Compile-time route tables: ComptimeRouter[ROUTES] parses path patterns at compile time and unrolls dispatch per route, no runtime trie walk. Same path-param + wildcard syntax and 404 / 405-with-Allow semantics as Router; only when dispatch is decided differs.

from flare.http import (
    ComptimeRoute, ComptimeRouter, HttpServer,
    Request, Response, Method, ok,
)
from flare.net import SocketAddr

def home(req: Request) raises -> Response:
    return ok("home")

def get_user(req: Request) raises -> Response:
    return ok("user=" + req.param("id"))

def files(req: Request) raises -> Response:
    return ok("files=" + req.param("*"))

comptime ROUTES: List[ComptimeRoute] = [
    ComptimeRoute(Method.GET,  "/",            home),
    ComptimeRoute(Method.GET,  "/users/:id",   get_user),
    ComptimeRoute(Method.GET,  "/files/*",     files),
]

def main() raises:
    var r = ComptimeRouter[ROUTES]()
    HttpServer.bind(SocketAddr.localhost(8080)).serve(r^, num_workers=4)

Shared state + middleware composition: capture app-scoped state by value in a Handler struct; layers stack by nesting constructors. The compiler monomorphises the chain into one direct call sequence per request type, no virtual dispatch, no per-request allocation. For cross-worker mutation, hold state behind a flare.runtime.Pool heap address.

from flare.http import Router, Request, Response, Handler, ok, HttpServer
from flare.net import SocketAddr

@fieldwise_init
struct Counters(Copyable, Movable):
    var hits: Int

def home(req: Request) raises -> Response:
    return ok("home")

@fieldwise_init
struct WithHits[Inner: Handler](Handler):
    var inner: Self.Inner
    var counters: Counters

    def serve(self, req: Request) raises -> Response:
        var resp = self.inner.serve(req)
        resp.headers.set("X-Hits", String(self.counters.hits))
        return resp^

def main() raises:
    var router = Router()
    router.get("/", home)

    var srv = HttpServer.bind(SocketAddr.localhost(8080))
    srv.serve(WithHits(inner=router^, counters=Counters(hits=37)))

For serve_static, serve_comptime[handler, config] (build-time invariant checks), shared-listener multi-worker mode, and the cross-worker WorkerHandoffPool, see docs/cookbook.md and the linked examples.

Streaming proxy: relay an upstream with backpressure

When the body is produced elsewhere (e.g. a backend streaming chunks over a Unix socket), a StreamHandler relays it with end-to-end backpressure. The framework owns the per-connection upstream: hand it the source, it watches, drains, and closes the fd. Front code touches no file descriptors, byte Span, or per-connection table.
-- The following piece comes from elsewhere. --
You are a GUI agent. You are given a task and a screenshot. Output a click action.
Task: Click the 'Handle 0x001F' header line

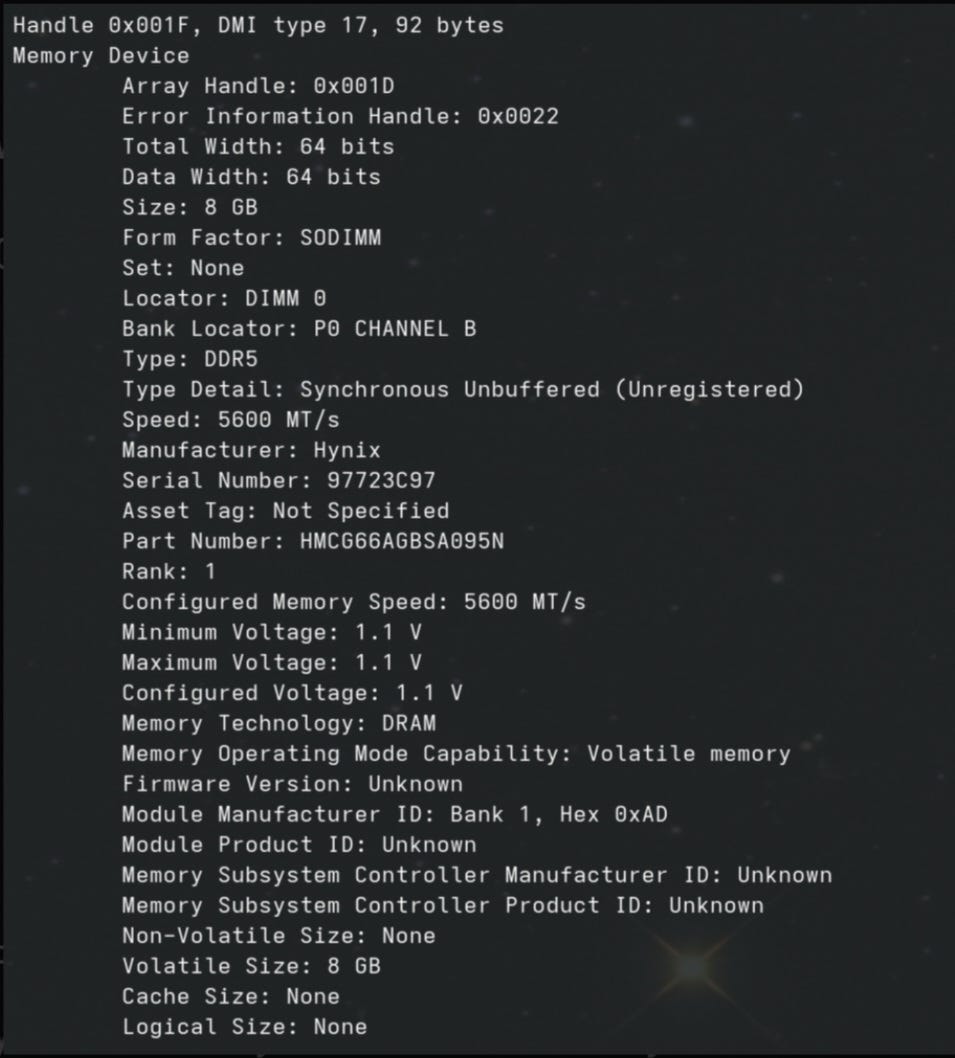point(257,25)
from flare import HttpServer, StreamHandler, StreamConn, UpstreamChunkSource
from flare.net import SocketAddr

struct Proxy(Movable, StreamHandler):
    var backend: String

    def __init__(out self, backend: String):
        self.backend = backend

    def on_open(mut self, mut conn: StreamConn) raises:
        conn.attach_upstream(UpstreamChunkSource.connect(self.backend))
        conn.set_watermarks(hi=64 * 1024, lo=16 * 1024)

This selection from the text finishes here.